## BEGIN Dataset extract

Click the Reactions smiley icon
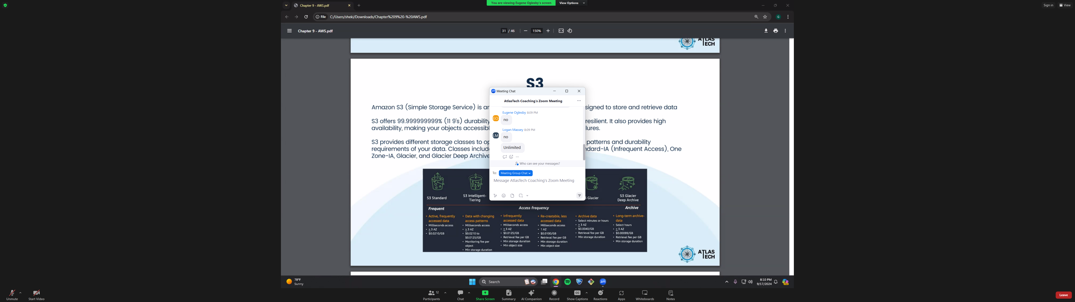The height and width of the screenshot is (302, 1075). click(x=601, y=293)
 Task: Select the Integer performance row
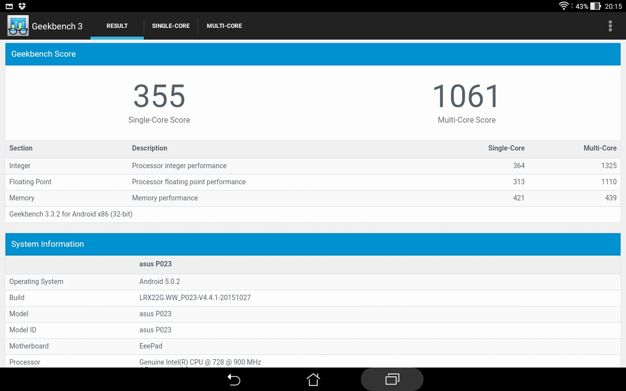click(313, 166)
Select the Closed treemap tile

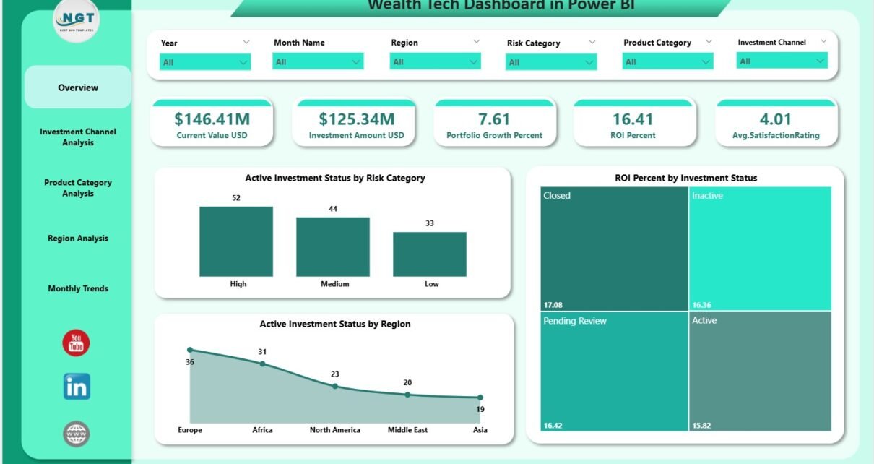click(613, 248)
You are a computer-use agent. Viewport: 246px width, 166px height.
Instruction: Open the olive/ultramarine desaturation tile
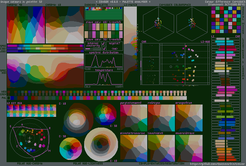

## END Dataset extract

### Aim
Reproduce the text of the material above word for word, leaving out the pictures.

### Result of the task
Click the Reactions smiley icon
The height and width of the screenshot is (302, 1075). click(x=601, y=293)
 Task: Select the Integer performance row
click(313, 166)
Select the Closed treemap tile

click(613, 248)
You are a computer-use agent. Viewport: 246px width, 166px height.
Instruction: Open the olive/ultramarine desaturation tile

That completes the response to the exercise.